#### [SET TASK]
Convert the records, starting at the line that contains "This screenshot has" and ending at the end of the records, into a numbered list with blank lines omitted and pictures left out.

#### [DATASET EXTRACT]
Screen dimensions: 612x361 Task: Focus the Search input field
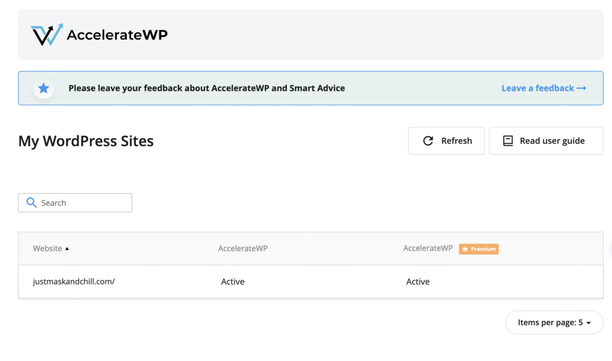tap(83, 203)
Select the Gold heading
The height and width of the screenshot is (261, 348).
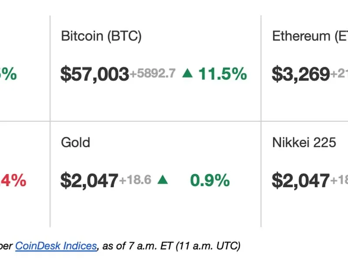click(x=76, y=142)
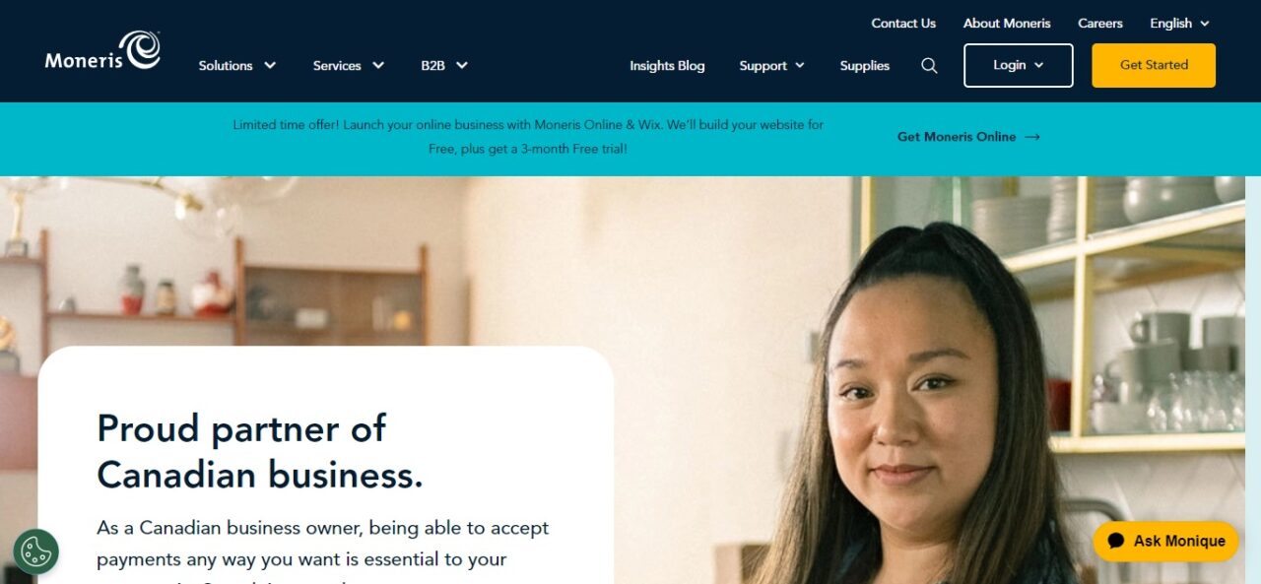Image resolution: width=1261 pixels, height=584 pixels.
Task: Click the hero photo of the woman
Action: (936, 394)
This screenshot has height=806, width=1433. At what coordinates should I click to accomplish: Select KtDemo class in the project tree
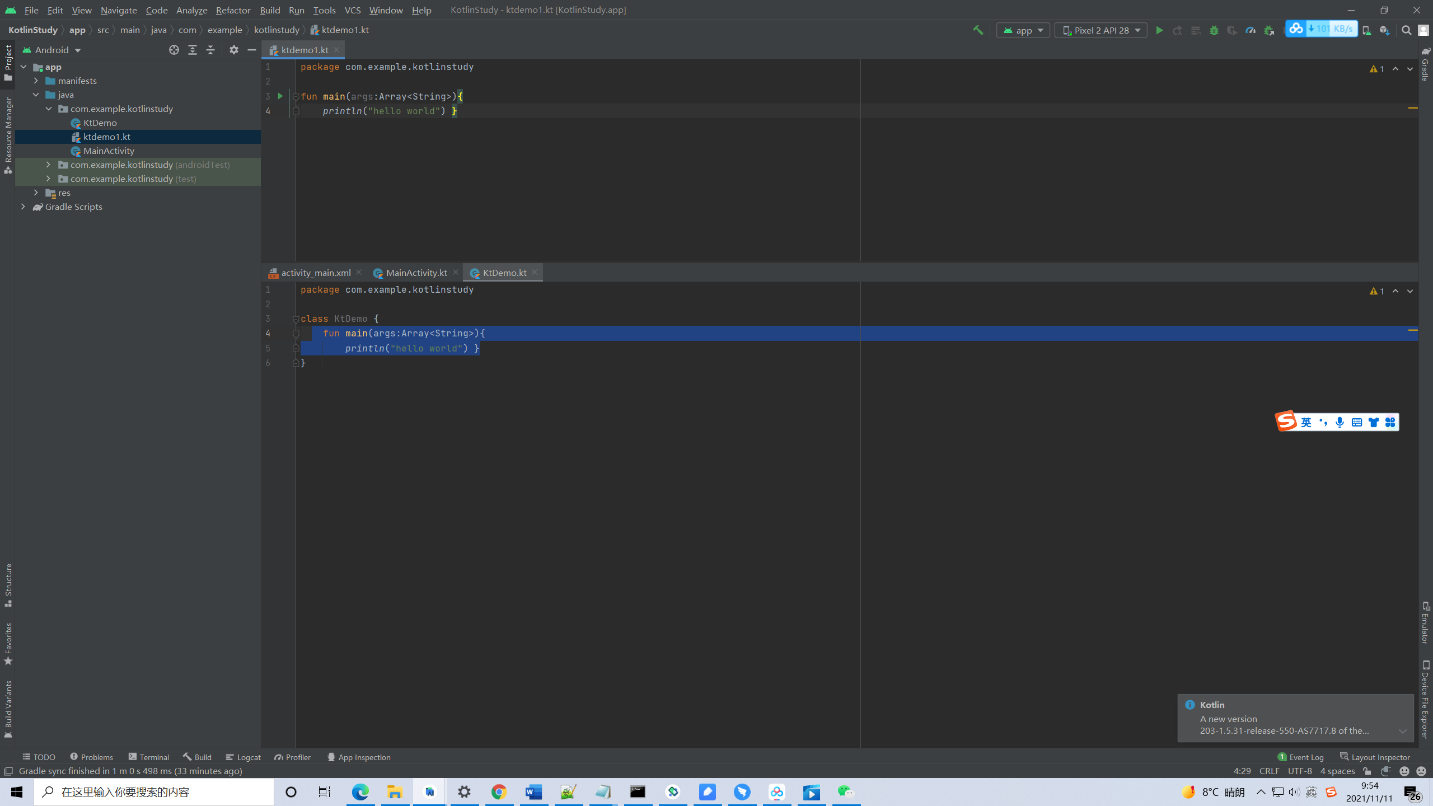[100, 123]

#### [SOLUTION FOR THIS TASK]
1. This screenshot has height=806, width=1433. At what coordinates should I click to accomplish: Select KtDemo class in the project tree
2. [100, 123]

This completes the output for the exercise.